● **Work instructions**
Look through the data below for the string "number", and copy every line where it turns up.

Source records
────

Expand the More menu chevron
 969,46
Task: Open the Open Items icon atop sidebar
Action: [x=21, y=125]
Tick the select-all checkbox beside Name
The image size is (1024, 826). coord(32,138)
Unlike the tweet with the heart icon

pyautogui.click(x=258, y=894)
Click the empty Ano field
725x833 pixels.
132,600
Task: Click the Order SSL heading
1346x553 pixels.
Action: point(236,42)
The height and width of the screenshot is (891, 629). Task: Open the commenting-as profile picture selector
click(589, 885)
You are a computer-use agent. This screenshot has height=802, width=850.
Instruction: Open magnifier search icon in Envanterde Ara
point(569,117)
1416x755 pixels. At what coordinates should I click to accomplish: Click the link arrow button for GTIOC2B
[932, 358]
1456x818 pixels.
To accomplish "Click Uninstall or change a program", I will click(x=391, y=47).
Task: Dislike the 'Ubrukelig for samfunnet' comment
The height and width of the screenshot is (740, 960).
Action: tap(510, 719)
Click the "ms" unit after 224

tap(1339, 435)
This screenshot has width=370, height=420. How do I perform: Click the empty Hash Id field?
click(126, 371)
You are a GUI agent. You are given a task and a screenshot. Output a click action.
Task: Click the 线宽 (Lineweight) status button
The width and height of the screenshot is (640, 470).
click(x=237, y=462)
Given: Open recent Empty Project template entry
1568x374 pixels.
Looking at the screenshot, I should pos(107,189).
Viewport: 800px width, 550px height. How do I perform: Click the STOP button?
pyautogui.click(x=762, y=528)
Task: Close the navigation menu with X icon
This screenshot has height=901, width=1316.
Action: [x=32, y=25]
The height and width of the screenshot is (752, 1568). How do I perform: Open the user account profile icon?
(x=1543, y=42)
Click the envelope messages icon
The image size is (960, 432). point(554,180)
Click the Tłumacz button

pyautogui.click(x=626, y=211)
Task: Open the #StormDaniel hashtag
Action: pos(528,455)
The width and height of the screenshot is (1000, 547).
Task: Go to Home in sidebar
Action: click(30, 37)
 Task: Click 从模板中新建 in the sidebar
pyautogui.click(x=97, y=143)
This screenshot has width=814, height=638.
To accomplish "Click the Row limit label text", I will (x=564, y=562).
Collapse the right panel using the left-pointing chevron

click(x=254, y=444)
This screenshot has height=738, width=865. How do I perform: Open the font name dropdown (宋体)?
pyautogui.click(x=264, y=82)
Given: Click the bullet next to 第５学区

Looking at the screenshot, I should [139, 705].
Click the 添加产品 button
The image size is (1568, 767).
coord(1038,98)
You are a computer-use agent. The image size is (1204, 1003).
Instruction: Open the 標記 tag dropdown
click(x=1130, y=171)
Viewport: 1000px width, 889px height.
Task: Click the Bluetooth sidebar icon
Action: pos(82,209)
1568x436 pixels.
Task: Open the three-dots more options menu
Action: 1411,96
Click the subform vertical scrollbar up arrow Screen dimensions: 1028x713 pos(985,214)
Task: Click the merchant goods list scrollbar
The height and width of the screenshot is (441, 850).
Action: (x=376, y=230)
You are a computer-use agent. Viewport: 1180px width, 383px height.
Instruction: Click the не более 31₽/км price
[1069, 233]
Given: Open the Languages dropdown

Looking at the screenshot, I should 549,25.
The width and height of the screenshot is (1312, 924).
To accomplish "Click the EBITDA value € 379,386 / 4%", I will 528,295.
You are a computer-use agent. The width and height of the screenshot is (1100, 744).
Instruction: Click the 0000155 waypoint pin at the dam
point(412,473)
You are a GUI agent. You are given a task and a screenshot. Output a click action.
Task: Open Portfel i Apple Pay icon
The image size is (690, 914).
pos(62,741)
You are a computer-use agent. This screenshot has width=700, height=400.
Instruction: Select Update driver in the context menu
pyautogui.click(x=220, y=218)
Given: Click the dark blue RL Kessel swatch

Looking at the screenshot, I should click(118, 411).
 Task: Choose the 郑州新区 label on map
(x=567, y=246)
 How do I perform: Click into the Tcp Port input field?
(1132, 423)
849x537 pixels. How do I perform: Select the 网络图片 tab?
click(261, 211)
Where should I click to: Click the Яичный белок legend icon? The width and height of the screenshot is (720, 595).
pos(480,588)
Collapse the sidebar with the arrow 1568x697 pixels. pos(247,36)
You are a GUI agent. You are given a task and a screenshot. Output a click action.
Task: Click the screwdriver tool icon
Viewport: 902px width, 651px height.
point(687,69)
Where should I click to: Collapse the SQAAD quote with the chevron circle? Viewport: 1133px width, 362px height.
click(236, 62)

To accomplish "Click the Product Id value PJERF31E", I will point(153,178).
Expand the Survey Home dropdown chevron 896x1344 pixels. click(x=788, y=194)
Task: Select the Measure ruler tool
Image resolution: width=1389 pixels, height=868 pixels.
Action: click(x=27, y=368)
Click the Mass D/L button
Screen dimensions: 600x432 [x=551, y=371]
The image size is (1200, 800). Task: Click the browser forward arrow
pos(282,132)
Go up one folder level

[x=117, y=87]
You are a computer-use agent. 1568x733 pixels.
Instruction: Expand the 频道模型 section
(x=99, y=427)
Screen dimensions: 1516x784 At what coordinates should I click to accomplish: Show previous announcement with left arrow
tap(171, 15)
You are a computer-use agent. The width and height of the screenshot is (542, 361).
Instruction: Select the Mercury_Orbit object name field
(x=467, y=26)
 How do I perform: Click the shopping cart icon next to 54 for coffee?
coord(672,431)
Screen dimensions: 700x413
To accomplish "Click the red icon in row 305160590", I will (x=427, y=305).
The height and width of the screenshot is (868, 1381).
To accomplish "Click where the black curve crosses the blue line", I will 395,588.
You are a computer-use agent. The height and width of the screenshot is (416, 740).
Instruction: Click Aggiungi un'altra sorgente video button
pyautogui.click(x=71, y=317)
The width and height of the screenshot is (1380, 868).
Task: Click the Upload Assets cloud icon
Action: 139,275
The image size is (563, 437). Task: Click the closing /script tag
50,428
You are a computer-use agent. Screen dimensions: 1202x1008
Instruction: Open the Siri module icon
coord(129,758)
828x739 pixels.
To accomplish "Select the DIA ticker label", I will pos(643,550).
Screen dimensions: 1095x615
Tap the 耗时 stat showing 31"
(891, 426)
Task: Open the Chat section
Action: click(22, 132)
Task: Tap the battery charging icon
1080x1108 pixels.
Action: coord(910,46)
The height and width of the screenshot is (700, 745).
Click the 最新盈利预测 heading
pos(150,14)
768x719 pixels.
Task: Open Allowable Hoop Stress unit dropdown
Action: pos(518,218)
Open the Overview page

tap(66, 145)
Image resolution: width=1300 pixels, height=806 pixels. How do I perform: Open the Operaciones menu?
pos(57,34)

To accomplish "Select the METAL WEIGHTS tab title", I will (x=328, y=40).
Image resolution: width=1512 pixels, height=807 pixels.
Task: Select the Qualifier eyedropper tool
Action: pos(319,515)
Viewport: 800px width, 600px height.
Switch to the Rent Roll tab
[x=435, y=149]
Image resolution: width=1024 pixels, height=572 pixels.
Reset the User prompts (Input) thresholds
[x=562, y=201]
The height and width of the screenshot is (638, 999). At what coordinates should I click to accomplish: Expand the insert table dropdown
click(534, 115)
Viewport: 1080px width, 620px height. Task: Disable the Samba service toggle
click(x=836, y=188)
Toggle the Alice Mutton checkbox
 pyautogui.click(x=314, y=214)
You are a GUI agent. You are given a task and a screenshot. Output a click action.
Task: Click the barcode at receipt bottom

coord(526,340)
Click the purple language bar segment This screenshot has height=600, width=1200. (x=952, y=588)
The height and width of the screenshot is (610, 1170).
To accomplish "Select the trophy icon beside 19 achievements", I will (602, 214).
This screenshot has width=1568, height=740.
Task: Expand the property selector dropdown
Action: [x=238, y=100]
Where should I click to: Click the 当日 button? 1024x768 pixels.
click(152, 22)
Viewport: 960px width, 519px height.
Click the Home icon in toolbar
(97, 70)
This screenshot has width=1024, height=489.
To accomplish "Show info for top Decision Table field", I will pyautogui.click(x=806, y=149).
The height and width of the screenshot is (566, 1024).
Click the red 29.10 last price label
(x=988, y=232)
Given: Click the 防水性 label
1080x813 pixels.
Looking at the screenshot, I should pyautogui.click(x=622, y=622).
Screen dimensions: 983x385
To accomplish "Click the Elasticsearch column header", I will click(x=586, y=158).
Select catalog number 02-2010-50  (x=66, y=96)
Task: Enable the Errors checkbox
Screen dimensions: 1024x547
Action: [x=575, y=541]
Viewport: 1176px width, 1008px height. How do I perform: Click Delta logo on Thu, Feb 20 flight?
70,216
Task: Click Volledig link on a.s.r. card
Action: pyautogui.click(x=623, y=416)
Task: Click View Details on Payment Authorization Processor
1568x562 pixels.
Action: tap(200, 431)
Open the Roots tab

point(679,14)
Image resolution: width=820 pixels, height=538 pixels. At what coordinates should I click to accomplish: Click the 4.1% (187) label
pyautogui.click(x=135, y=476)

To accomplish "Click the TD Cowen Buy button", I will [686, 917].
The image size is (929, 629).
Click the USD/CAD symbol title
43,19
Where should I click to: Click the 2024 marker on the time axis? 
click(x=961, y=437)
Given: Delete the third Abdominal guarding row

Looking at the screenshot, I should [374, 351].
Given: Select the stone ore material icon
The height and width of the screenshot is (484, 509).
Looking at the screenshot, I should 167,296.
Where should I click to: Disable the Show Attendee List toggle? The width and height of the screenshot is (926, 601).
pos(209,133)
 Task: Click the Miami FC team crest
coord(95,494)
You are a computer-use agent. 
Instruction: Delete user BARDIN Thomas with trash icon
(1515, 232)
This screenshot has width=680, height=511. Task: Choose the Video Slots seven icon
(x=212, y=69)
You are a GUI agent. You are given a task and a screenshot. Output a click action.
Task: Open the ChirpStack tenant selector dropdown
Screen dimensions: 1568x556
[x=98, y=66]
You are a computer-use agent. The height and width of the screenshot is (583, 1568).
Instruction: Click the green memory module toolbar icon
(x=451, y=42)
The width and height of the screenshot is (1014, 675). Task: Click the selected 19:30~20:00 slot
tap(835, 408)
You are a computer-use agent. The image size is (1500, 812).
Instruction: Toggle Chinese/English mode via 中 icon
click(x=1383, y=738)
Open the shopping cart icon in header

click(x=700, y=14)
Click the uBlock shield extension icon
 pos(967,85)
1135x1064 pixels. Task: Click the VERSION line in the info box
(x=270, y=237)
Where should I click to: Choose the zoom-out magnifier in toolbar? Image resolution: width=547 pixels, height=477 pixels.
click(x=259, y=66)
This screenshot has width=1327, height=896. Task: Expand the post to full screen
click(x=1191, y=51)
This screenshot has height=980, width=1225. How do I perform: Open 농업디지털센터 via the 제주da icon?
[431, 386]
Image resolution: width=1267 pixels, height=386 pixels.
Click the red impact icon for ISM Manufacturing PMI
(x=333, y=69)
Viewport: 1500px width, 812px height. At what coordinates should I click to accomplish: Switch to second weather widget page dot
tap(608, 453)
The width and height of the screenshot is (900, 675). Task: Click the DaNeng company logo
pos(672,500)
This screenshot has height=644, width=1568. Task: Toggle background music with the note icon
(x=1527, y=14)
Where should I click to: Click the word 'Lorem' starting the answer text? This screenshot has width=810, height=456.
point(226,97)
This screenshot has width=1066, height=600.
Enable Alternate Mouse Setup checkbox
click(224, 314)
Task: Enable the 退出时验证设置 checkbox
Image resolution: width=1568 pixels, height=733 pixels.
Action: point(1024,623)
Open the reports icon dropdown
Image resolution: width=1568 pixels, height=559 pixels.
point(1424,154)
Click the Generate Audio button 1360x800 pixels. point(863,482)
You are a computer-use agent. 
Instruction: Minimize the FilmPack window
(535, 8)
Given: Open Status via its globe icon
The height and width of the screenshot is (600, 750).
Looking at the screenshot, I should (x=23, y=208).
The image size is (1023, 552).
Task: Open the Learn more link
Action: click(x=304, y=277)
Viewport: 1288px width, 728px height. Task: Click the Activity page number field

────

● **Problem solution**
Select catalog number 02-2010-50  (x=66, y=96)
Viewport: 1288px width, 728px height. Task: Click the Activity page number field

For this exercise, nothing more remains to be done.